TASK INSTRUCTIONS:
A. For the text on second language learning, decide whether each statement agrees with it. Answer yes or no for each, and quote the text's deciding words exactly. (i) Customs, beliefs and values are part of the way culture is defined. (ii) The idea that children learn second languages more easily is presented as true. (iii) Peers influence is listed among the contextual factors.
B. From the text on second language learning, copy word for word the part that opens with the words containing "In conclusion, individuals" and closes with "the understanding process.".

READING PASSAGE:
========================================================================

Second Language Learning
When a person decides to learn a second language, there are several perspectives that should be considered. This is because little or no emphasis is given to contextual factors such as societal, social and individual factors (Center for Applied Linguistics, 2000). On the contrary, attention is based on the teaching methodologies. Furthermore, culture is of significant importance to any individual who wants to learn a second language. Therefore, the myths and fallacies that are associated with second language learning should be shunned altogether (Genesee, 1987). This article will focus on the learning of a second language together will the stated guidelines.
Contextual factors that are related to learning a second language are considered as the perspectives of learning the language. These factors include: the language, native language proficiency, dialect and register, language attitudes, language status, the learner, diverse needs and goals, home support, peers influence, knowledge of the second language, role models, the learning procedure and process, learning styles, classroom interaction and motivation among other factors (Center for Applied Linguistics, 2000). All these factors have a tremendous impact on the learner and the learning procedure. Therefore, the learner has to be acquainted to positivity in the learning procedure so that he/ she can be able to grasp the second language as expected.
Culture is also identified as an important aspect of second language teaching. Culture can be defined as an incorporated prototype of human conduct, which includes customs, beliefs and values. Anthropologists and linguists associate linguistic competence with the learner’s cultural behavior. This is a clear depiction of how culture features in linguistic forms. The information presented is of vital importance to those in pursuit of a second language (Center for Applied Linguistics, 2003).
In conclusion, individuals should be able to avoid all the myths and misconceptions that are related to learning a second language. The myths and misconceptions are outlined below.
1. The young are more skilled in acquiring information.
2. Children learn second languages more easily.
3. If the learner spends more time in learning the second language, the easier the understanding process.
4. All children learn in the same way (Center for Applied Linguistics, 1992).
The factors stated above are all myths and misconceptions. For instance, the teachers should be able to differentiate between the myths and misconceptions so that they are able to deal appropriately with the learners (Genesee, 1987).
Center for Applied Linguistics (2000). Contextual factors in second language acquisition. Retrieved from http://www.cal.org/resources/digest/0005contextual.html
Center for Applied Linguistics (2003). Culture in second language teaching. Retrieved from http://www.cal.org/resources/digest/0309peterson.html
Center for Applied Linguistics (1992). Myths and misconceptions about second language learning. Retrieved from http://www.cal.org/resources/digest/myths.html
Genesee, F. (1987). Learning through two languages: Studies of immersion and bilingual education. New York: Newbury House Press.

========================================================================

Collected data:
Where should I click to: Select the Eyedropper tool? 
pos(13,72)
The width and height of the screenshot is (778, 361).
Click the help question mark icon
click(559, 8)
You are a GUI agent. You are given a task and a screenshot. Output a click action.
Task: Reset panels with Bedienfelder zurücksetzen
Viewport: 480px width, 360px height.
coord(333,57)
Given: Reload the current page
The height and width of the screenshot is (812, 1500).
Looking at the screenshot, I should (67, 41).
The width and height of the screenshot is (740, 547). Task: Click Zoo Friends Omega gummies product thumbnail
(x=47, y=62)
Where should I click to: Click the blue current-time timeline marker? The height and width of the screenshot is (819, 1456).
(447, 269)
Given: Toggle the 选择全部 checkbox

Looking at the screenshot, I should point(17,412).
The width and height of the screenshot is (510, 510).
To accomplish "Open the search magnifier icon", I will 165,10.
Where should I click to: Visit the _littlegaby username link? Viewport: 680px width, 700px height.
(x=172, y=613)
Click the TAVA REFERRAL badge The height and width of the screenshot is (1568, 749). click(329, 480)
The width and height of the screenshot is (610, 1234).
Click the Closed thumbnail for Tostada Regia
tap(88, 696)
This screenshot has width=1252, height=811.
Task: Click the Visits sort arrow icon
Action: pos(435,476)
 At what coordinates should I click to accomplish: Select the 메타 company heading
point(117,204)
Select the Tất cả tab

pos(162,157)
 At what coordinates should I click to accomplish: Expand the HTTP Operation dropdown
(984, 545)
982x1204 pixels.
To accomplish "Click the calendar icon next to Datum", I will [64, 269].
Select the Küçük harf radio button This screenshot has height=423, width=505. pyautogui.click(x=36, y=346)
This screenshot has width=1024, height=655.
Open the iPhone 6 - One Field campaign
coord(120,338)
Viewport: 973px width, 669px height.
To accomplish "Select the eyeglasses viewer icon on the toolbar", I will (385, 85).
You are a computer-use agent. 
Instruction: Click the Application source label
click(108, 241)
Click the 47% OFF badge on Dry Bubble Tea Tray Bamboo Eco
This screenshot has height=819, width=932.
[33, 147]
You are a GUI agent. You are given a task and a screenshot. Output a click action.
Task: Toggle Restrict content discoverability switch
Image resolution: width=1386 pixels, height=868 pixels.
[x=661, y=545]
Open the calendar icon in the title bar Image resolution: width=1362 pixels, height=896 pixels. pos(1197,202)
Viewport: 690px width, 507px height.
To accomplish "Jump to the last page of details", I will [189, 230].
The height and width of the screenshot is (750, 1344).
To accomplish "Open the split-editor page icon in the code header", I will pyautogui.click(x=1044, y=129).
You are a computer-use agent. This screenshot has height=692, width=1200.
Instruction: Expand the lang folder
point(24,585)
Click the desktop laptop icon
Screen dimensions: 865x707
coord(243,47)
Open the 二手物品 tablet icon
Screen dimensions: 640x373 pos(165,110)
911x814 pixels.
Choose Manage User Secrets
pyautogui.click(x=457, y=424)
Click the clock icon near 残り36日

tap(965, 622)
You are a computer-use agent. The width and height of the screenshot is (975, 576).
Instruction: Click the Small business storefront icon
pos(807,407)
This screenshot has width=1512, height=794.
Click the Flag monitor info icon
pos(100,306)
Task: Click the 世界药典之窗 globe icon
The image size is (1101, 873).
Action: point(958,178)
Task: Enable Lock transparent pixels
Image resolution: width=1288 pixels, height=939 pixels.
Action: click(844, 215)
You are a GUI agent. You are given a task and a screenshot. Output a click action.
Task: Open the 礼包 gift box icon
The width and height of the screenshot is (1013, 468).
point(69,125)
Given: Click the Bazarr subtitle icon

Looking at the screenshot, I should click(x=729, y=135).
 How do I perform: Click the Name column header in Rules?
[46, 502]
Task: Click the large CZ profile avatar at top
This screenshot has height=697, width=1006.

========================================================================

ANSWERS BELOW:
A.
(i) Yes: "Culture can be defined as an incorporated prototype of human conduct, which includes customs, beliefs and values."
(ii) No: "The factors stated above are all myths and misconceptions."
(iii) Yes: "home support, peers influence, knowledge of the second language"

B.
In conclusion, individuals should be able to avoid all the myths and misconceptions that are related to learning a second language. The myths and misconceptions are outlined below.
1. The young are more skilled in acquiring information.
2. Children learn second languages more easily.
3. If the learner spends more time in learning the second language, the easier the understanding process.